Set the oxygen flow rate to at least 15 liters per minute. If using wall-mounted oxygen, turn the regulator to its maximum setting to achieve flush-rate oxygen delivery. Now secure the oxygen mask on the patient's face and ensure a tight seal.
Maintain preoxygenation for a minimum of three minutes to allow for adequate hydrogenation and oxygen reserve buildup. Continuously monitor for signs of preoxygenation failure, such as declining oxygen saturation, apnea, or patient desynchrony during the preoxygenation phase. Immediately after anesthesia induction, perform a jaw thrust to maintain airway patency.
Continue oxygen support until laryngoscopy begins. If oxygenation becomes inadequate, switch to manual bag ventilation by mask if the patient is not adequately ventilating. Position the patient's supine in bed with the head of the bed elevated to at least 30 degrees in the semi-Fowler position.
If tolerated, apply a head tilt and chin lift to enhance upper airway patency. Apply standard monitoring, including continuous cardiac monitoring and pulse oximetry devices. Secure the blood pressure cuff and set it to cycle every three to five minutes to track hemodynamic stability.
Position the pulse oximeter and cuff on opposite limbs when possible to avoid signal loss during cuff inflation. Apply a tight-fitting NIV mask on the patient to minimize oxygen leakage. Connect the mask to a bi-level positive airway pressure machine for NIV use.
Check the system to ensure a tight mask device connection and adequate oxygen supply, and that the ventilator circuit is leak free for effective preoxygenation. Now set the fraction of inspired oxygen to 100%Adjust the expiratory pressure and the inspiratory pressure. Set the respiratory rate to above 10 breaths per minute.
Preoxygenate the patient for at least three minutes to allow for dehydrogenation and to increase oxygen reserves before apnea. Continuously monitor for signs of preoxygenation failure, including declining oxygen saturation, apnea, and patient desynchrony. Perform a jaw thrust immediately following induction to ensure airway patency.

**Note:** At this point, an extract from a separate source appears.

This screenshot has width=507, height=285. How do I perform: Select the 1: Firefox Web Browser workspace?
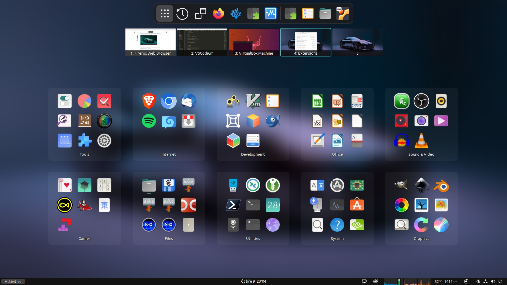tap(151, 42)
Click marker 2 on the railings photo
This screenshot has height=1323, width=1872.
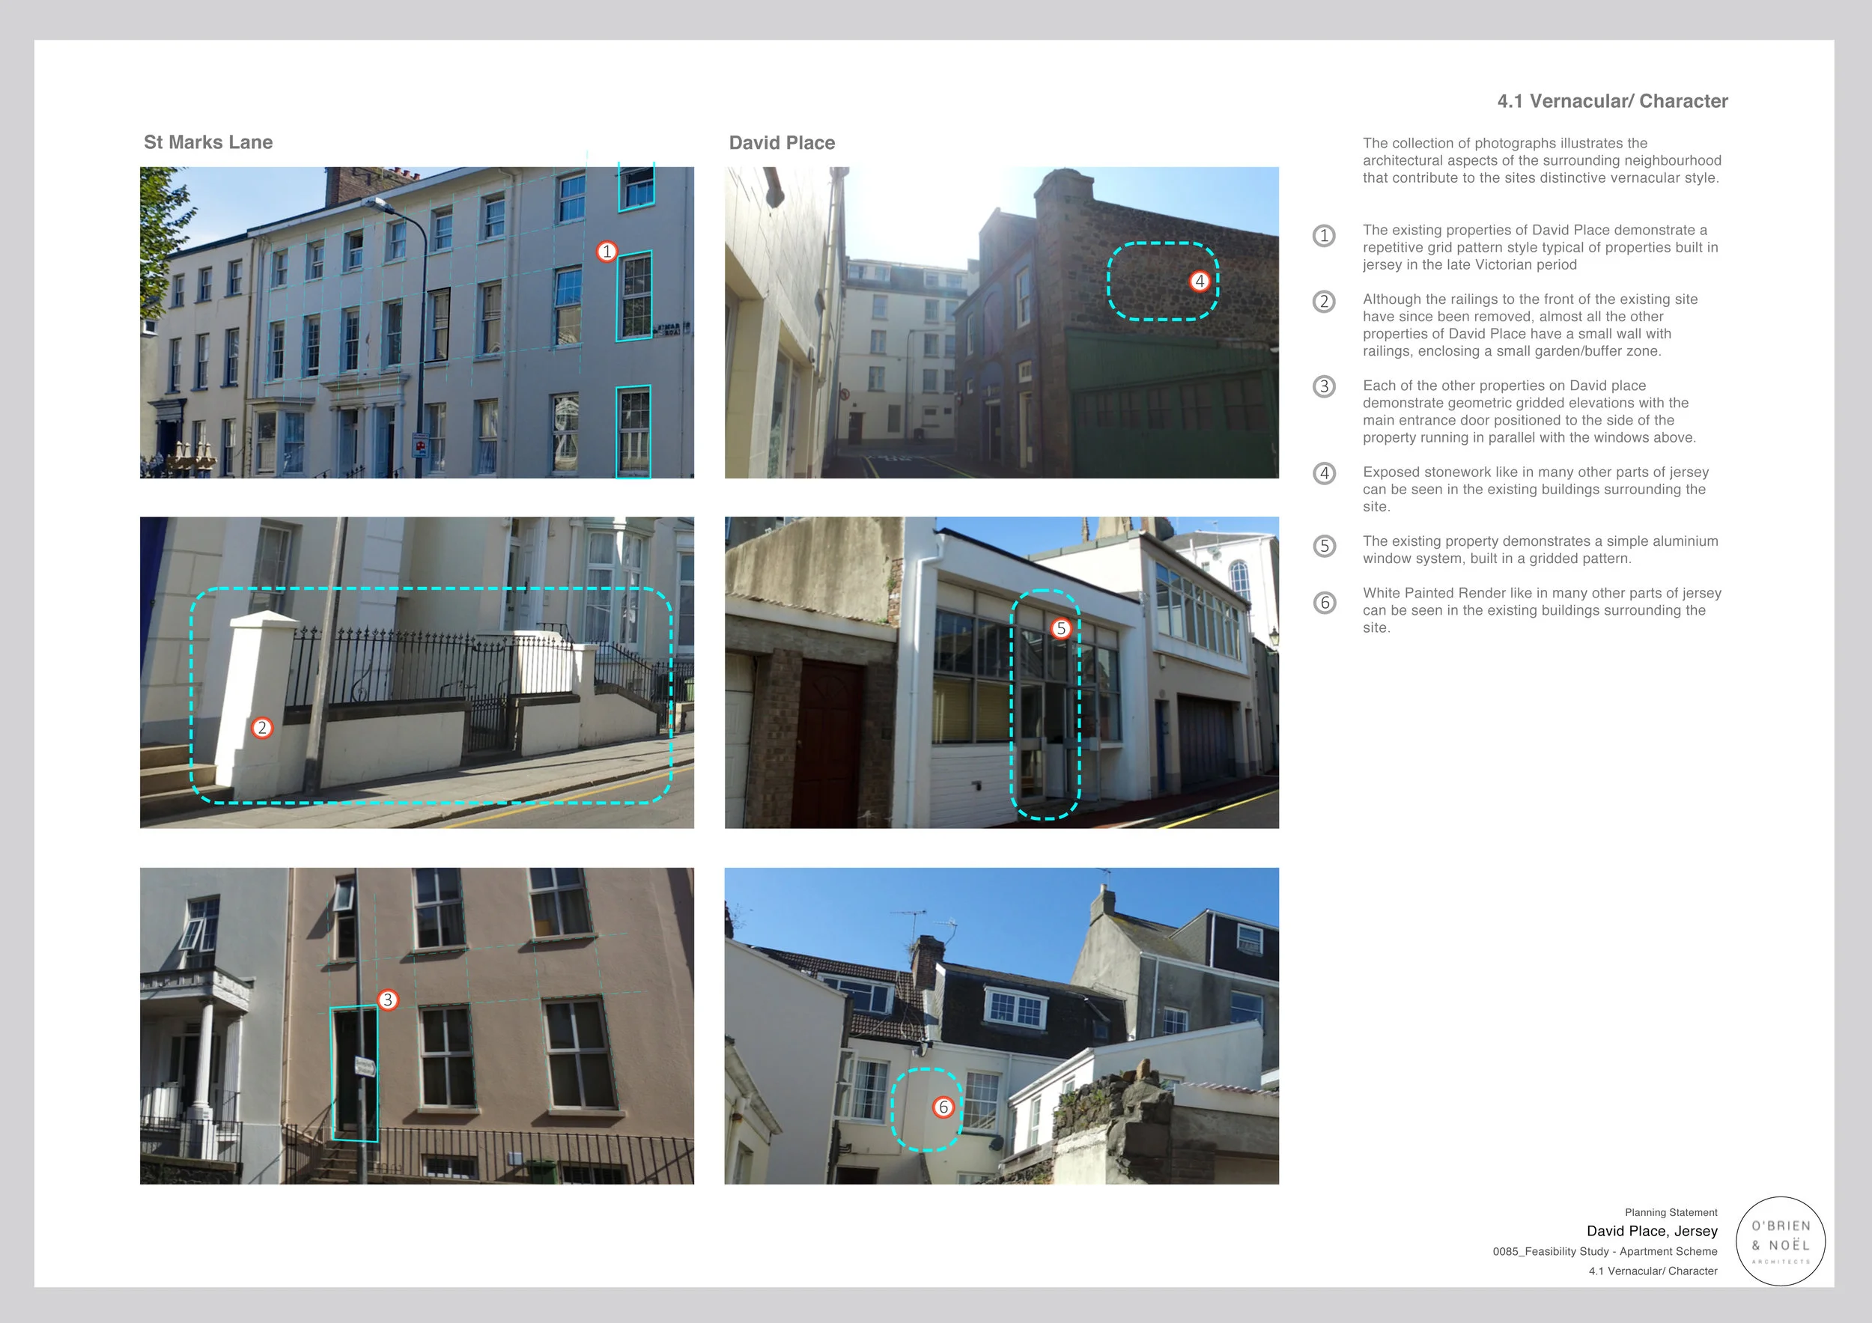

Continue oxygen support up until laryngoscopy begins. Monitor the patient's oxygen saturation and assess tolerance to non-invasive ventilation. If oxygenation becomes inadequate, switch to manual bag ventilation by mask if the patient is not adequately ventilating.
The incidence of oxygen desaturation during preoxygenation and intubation was lower with non-invasive ventilation compared to the oxygen mask, hypoxemia during intubation, and peri-intubation SpO2 less than 80%No significant difference in aspiration rates was observed between non-invasive ventilation and oxygen mask techniques. There was no difference in first attempt intubation success between the non-invasive ventilation and oxygen mask groups. This important procedure helps to prevent many complications that's associated with intubation.
First of all, it helps to wash out nitrogen in the lungs, which increases our oxygen status before we intubate. This allows you to have a first pass success rate because you are not rushing to get the tube in due to the risk of hypoxia during that procedure. It also extends that safe apnea time that you will have during the intubation process.
It gives you more time to secure the airway before oxygen levels become critically low. It allows us to have reduced complications such as cardiac and circulatory collapse due to hypoxemia. We will have less risk for arrhythmias, and it allows us to have respiratory arrest during the intubation.
This article discusses evidence-based preoxygenation strategies using oxygen masks and noninvasive positive pressure ventilation. These techniques aim to optimize oxygenation in critically ill patients undergoing emergent tracheal intubation, reducing the risk of hypoxemia and complications.